First, I do not believe in overloading the brain. I study one thing at a time, and by that I mean Speaking/Hearing is one thing, Writing is another, etc. This is because you can study 2 separate parts faster than one whole one. If I tried to speak and remember the Kanji for what I said, I'd take forever. So I ignore the pdf's until AFTER I've gone through the lesson.
Some backstory. I study foreign languages for fun. In retail, I needed to stay sharp. Now I'm a programmer. I do process, product, efficiency. That said, I find Kanji to be strange. We can express every single noise in 26 characters, but you need 2136 in Japan. For a programmer, this is inefficient. But that's just a bit of autistic-ish humor. Five years ago, I realized I was never going to write unless I was forced, so I took a year in undergrad college. We started with Kana and 3rd quarter introduced Kanji. (don't worry, I'll get to the non-college beginner way still).
In College we had the ability to use what we learned. Writing fake Journal entries, responding to the teacher, Nakama 1 was our workbook to go through, review, etc. We learned through rote memorization and repetition (yucky), but interaction also.
Skip ahead to now, where I forgot how to read and write everything except Day, Watashi, and a few others. However, I can watch a show and get nearly half of it without words. Granted, I don't know many specific words. I'm tearing up every bookstore looking for "workbooks" that give you the interaction needed. I found one, Tokyo U's 250 Essential Japanese Kanji books, 2 volumes. My 2 criteria are "Write it, over and over" and "Not too many at once".

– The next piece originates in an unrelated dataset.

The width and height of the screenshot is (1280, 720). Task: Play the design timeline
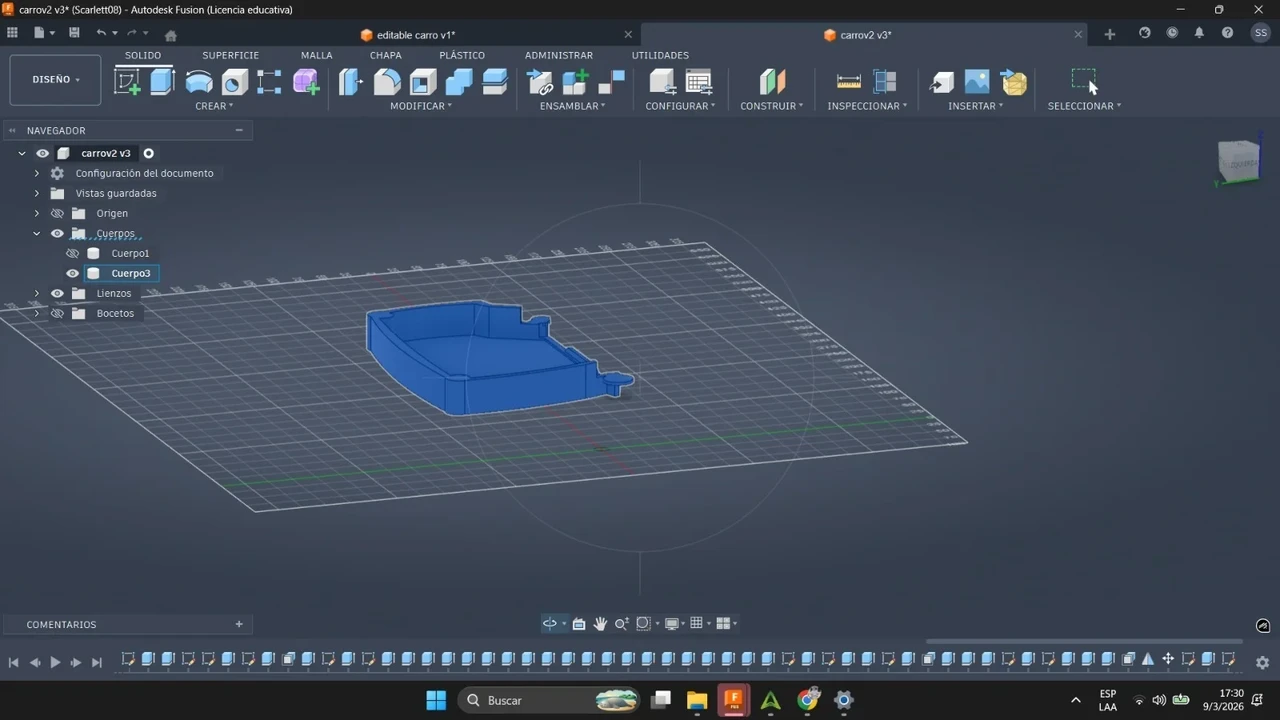click(55, 662)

Every flashcard program seems to have the fatal flaw of "Let's present all 2000 and just repeat the ones they don't know!" Yeah, awesome, whose brain can hold that much? Even if they do manage a bit, you just tore open their neural pathways by burning through their memory ability.

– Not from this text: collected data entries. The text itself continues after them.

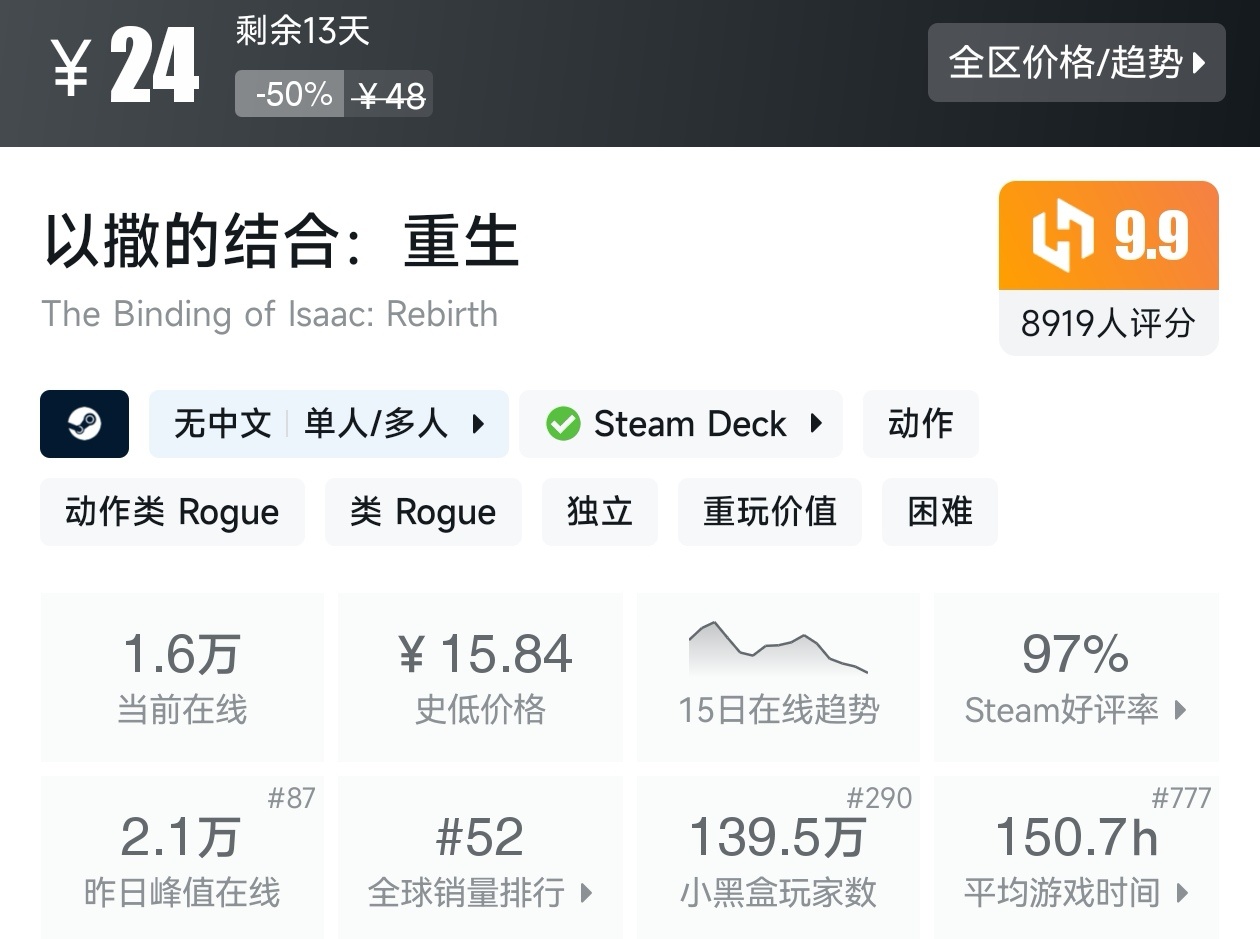1260x939 pixels.
Task: Click the Xiaoheihe logo on orange score badge
Action: (x=1063, y=236)
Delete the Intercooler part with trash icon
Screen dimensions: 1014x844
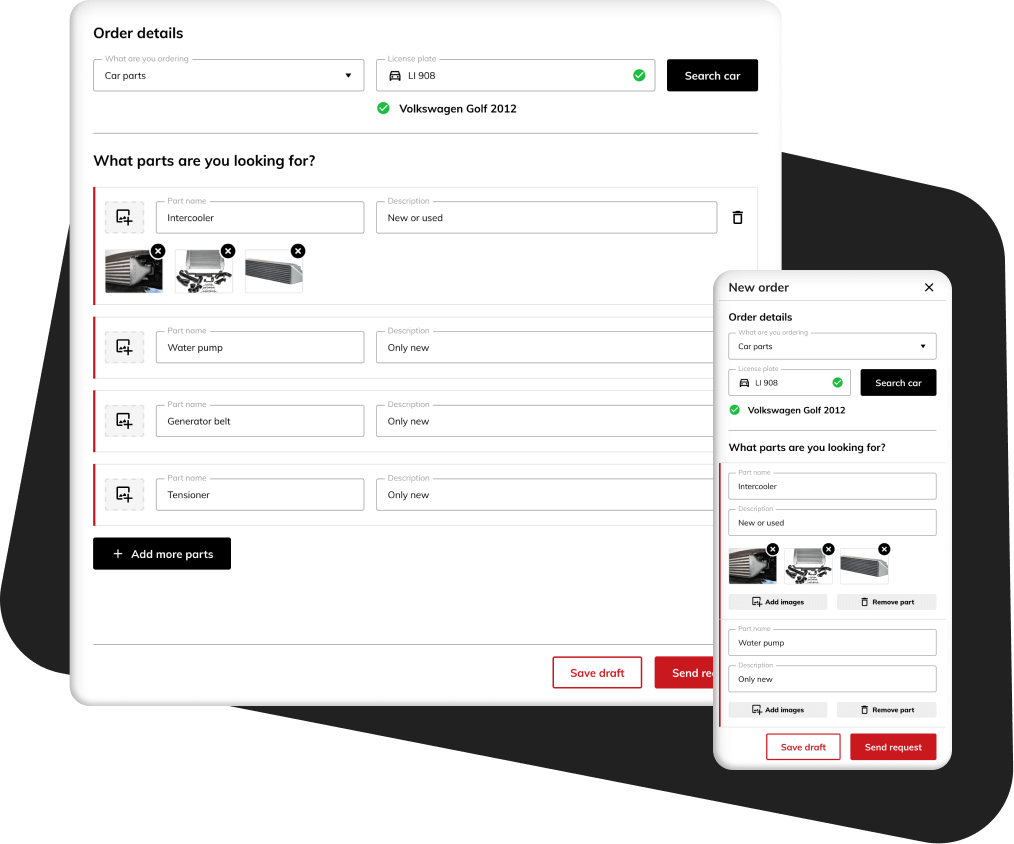(x=737, y=217)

Eventually I find 2 awesome resources. The first is Scribe Origins (not Scribe Japanese - I don't think it's as easy), the only Flashcard app that actually presents a few at a time, then waits until you master it and presents some more. Sound slow? It's not. If you take an extra 10 minutes to completely master 10 Kanji, then only 10 minutes for another, within an hour you have 100 Kanji memorized and solid. You get the repetition and the feedback without the overload. Yes it takes time, it has flaws, but it's good. (I did not make it, I'm not associated with them, I actually made a diff app for studying Pimsleur Japanese, will share later). Personally I'm just doing meaning, not on and kun readings. Like I said, speaking is for another "time of study".

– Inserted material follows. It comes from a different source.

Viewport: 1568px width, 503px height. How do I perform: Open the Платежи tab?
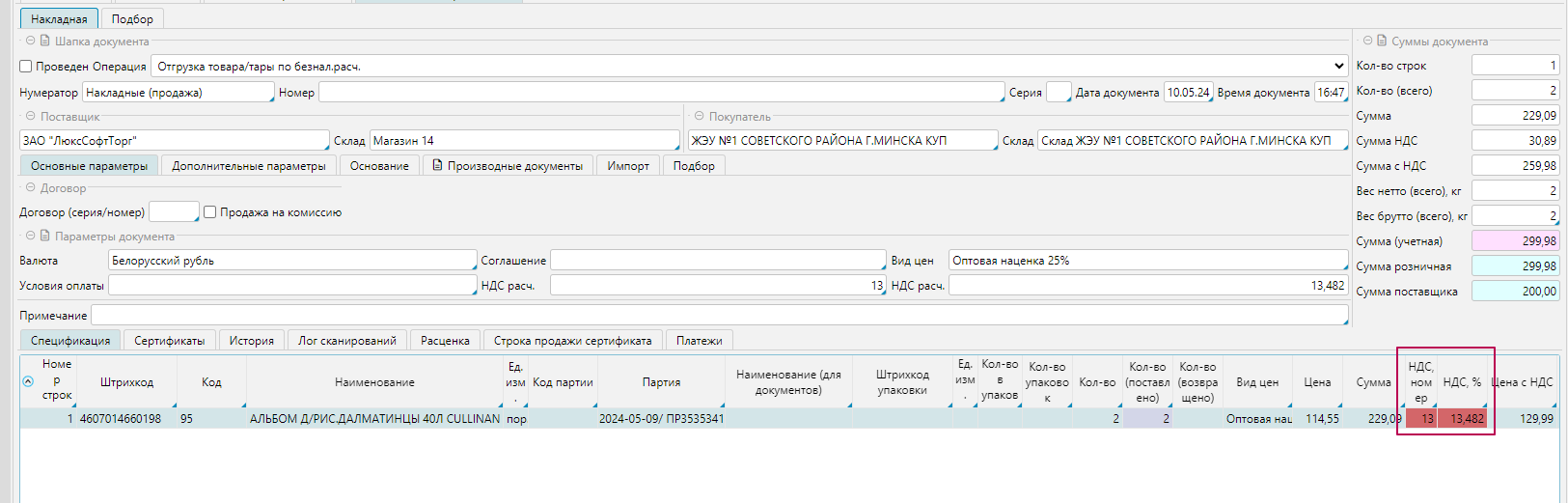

The second is an old copy of Read Japanese Today. It uses your Neural Networks and teaches you all 300 base Kanji. From the pictoral origin to the current form, and how it becomes Kanji you already know. This forms neural networks similar to Heisig's Remembering The Kanji (which I haven't read). Honestly, I find 300 much less intimidating (now 400 in the current edition) than all 2000 Joyo Kanji. But with those 300, you can "piece together" the other symbols. Suddenly you're reading "Doubutsuen" and know exactly what everything means, even no Japanese knowledge and you'll say "Oh, zoo". I found a similar book at the library, but it didn't form the same neural networks and was hard to read. It had "From their ancestral origin" in the title. Amazon has no reviews on it, but Read Japanese Today has many, good sign.
Like the post above, get the meaning down. Read Japanese Today luckily gives you the meaning, the readings, why Kanji changes from compounds to single readings, and gives that "Aha!" to Japanese sentence structure that no other text has given me.
Second-Last, Journal! Write Write Write! Thanks to the above books, I believe I don't need a pen anymore, but I do need to use IME and type my day out in Word or something, then visually see the kanji be used. This gives you interaction. If it's not working for memory, then find the stroke order and write it. If you know Kana, then you know stroke order matters. Literally, meanings change if you write differently sometimes.
Lastly, practice. I'm here at JapanesePod because I feel like the structure is near Pimsleur in Quality. The memorization, speaking, listening, and repetition within conversation nearly matches Pimsleur, and I still remember my Russian from 5 years ago. Not my college russian, but my pimsleur Russian. (All like, 20 words, but I sepak and understand them well enough to trick natives into thinking I'm from Russia). So this is a great compliment for JapanesePod101. Why bother writing it down if you can't say it out loud?
As you can tell, I'm lazy. I get as much results as I can in as minimal time as possible. I'm preparing for a trip to Japan, and I want to be able to catch the train. I noticed there were no apps for listening to Pimsleur before bed, as iTunes makes every audiobook have one impossibly long track hours long. How are you supposed to turn it on and know where you were when you wake up? Some apps came close, but none kept track, so I made one. Unfortunately it doesn't work on podcasts yet, and I don't feel like spamming my own stuff without JapanesePod's permission.
Luckily their lessons aren't hours long, you really don't need it. But I made it so I could study Japanese. I just work as a dev so I can't devote all my time to that stuff.